→ What to produce
Turn the items, starting at the very first line and ending at the line that contains "center [494, 495].", into a JSON list of strings with one string per line and blank lines left out.

→ Records for processing
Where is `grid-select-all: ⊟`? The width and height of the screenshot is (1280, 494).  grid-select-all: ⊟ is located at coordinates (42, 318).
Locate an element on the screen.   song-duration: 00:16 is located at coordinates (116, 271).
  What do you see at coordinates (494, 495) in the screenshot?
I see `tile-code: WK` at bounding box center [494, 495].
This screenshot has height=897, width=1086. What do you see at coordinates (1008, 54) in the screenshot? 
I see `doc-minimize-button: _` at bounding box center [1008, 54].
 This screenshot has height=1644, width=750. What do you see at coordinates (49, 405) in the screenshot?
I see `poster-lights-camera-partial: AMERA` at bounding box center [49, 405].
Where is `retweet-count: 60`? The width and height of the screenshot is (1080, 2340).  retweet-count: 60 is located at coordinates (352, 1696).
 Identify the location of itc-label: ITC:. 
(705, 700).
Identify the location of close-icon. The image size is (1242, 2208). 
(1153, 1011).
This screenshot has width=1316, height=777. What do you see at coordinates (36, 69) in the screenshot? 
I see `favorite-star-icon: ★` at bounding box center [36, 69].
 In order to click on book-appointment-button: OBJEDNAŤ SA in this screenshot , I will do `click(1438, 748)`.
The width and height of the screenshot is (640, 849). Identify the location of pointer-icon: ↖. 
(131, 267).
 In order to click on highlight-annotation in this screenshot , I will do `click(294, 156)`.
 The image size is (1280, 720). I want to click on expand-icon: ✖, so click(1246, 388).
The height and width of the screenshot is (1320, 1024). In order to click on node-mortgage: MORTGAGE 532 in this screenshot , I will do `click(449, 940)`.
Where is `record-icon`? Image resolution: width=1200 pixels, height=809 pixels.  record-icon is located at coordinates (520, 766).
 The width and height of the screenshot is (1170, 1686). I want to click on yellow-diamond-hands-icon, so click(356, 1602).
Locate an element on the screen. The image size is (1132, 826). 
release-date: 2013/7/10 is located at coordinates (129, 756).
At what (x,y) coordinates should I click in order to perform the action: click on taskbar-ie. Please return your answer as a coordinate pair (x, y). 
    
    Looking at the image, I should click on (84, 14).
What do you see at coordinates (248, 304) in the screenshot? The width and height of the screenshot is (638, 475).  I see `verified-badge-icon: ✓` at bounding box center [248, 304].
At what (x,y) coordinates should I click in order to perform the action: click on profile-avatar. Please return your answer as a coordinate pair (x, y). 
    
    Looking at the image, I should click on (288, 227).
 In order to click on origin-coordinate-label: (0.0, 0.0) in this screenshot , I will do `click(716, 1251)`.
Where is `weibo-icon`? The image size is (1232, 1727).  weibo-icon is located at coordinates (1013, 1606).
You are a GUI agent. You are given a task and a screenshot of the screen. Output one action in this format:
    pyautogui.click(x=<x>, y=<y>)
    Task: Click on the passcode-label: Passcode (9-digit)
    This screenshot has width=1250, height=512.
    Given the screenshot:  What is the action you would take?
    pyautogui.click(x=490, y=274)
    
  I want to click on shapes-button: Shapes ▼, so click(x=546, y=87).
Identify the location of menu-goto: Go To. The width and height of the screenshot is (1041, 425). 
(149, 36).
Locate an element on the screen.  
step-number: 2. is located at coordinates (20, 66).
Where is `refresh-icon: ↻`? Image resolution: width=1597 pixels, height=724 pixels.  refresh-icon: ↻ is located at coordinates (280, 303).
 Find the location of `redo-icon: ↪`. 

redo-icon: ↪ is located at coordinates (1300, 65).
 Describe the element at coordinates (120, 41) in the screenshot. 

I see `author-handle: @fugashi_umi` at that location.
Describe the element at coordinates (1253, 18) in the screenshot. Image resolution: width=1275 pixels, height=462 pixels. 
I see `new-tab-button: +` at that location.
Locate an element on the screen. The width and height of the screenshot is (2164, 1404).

→ Finished exercise
[
  "Where is `grid-select-all: ⊟`? The width and height of the screenshot is (1280, 494).  grid-select-all: ⊟ is located at coordinates (42, 318).",
  "Locate an element on the screen.   song-duration: 00:16 is located at coordinates (116, 271).",
  "  What do you see at coordinates (494, 495) in the screenshot?",
  "I see `tile-code: WK` at bounding box center [494, 495]."
]